I guess what I am perplexed at is… I don’t think great leaders need to put others down to gain power. I don’t think they need to speak so negatively about disadvantaged groups of people. Most importantly, they don’t need to make huge generalizations about certain ethnicities. I mean, there are so many leaders who rose to power by uniting people… Why does he have the need to divide?

Vida:

I have been reading quite a bit about Trump lately, especially after he officially received the Republican nomination for president at the RNC. In all of his speeches, and as mentioned in our cited article, he seems to have a disregard for empathy of other people, and is very unconcerned with the ethical or moral implications of his actions. Not only is this shocking for a presidential candidate, it’s simply strange that these qualities are associated with being a strong leader in the eyes of his supporters.

Josh:

He is actually a sociopath, thus unconcerned about the implications that his thoughts and beliefs have on other people. His motives for running for public office are far from humanitarian in nature.

Another thing I wonder about is why someone like Trump feels that power stems from having a disregard for others and acting superior towards others, versus having sympathy and compassion for them, much like Senator Sanders, or his other rival candidates?”

Vida:

That’s a great question, Josh. What are your thoughts on it?

Josh:

Well, it makes me ponder even more questions. Why does Trump, despite being so full of himself, seem to be so irritated at someone criticizing him? He has even threatened, as president, to pass a constitutional amendment to make it illegal to criticize him. These types of laws are implemented in totalitarian countries like North Korea, where not praising the president, Kim Jong Un, can lead to years of imprisonment in a labor camp.

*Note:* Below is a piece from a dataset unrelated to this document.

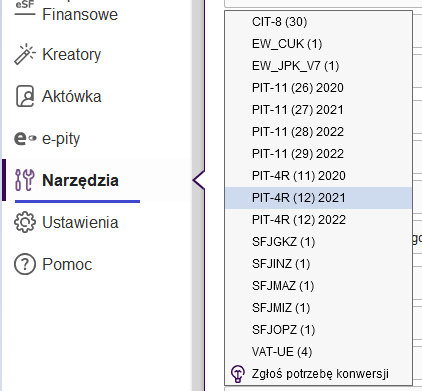Click the Narzędzia wrench icon

tap(25, 180)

Mom, why, if someone sees themselves in such a triumphant light, would they be so bothered by simple criticism?

I have another question, too.

Lately, there have been multiple instances in Trump’s campaign, where deliberate lying has occurred. I’m not talking about the exaggeration of facts… I mean straight up fallacy. The Trump Campaign recently released a website for Melania, stating she had a degree in architecture from the University of Ljubljana in Slovenia. The website suddenly disappeared, when it was confirmed that Meliana had dropped out after just one year to pursue a modeling career in Milan. My question is, why would someone, like Trump or his campaign, believe they could get away with such a lie, given the extreme amount of public surveillance on them. What is the reason they would think this way?

Vida:

Well, Josh, aren’t you the insightful one?

I read in an article that Donald Trump recently suggested the 2nd amendment may prevent Hillary from selecting judges. This is suggesting the use of violence for people who don’t like a specific supreme court justice being appointed.

What are your thoughts on this, Josh?

Josh:

Well, besides the sociopathic behavior, it indicates by virtue that he DOES NOT adhere to the virtues of freedom and democracy he so proudly boasts about on his campaign trail. For Hillary to pick a justice, she would need to win the election, then nominate someone, then have that person win a vote by the Senate to be elected, which means appealing to both Democrats and Republicans.

The idea of overriding this democratic process with violence is entirely unpatriotic and corruptive. It’s the very foundation of dictatorship.

Vida:

Thank you so much for this conversation, Josh! It was a lot of fun chatting with you and working on this blog post together.